-- Start of Extracted records --
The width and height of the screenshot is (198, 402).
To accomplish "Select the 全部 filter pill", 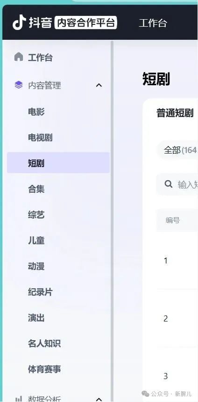I will coord(177,150).
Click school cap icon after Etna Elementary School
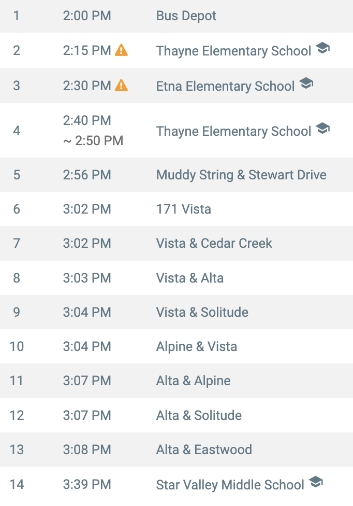The height and width of the screenshot is (506, 353). coord(306,83)
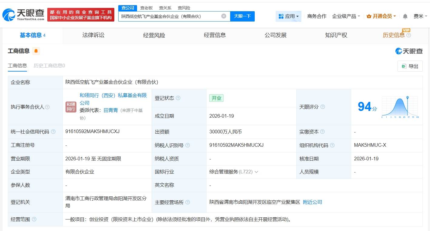Click the Tianyancha logo icon
The height and width of the screenshot is (231, 430).
coord(8,15)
-- End of Extracted records --
§ **Short problem**
Copy the entries word for word, starting at the line that contains "Click school cap" and continuing through the last entry. Omit the pictures from your answer.

§ **Problem solution**
Click school cap icon after Etna Elementary School
The height and width of the screenshot is (506, 353). coord(306,83)
Click the Tianyancha logo icon
The height and width of the screenshot is (231, 430).
coord(8,15)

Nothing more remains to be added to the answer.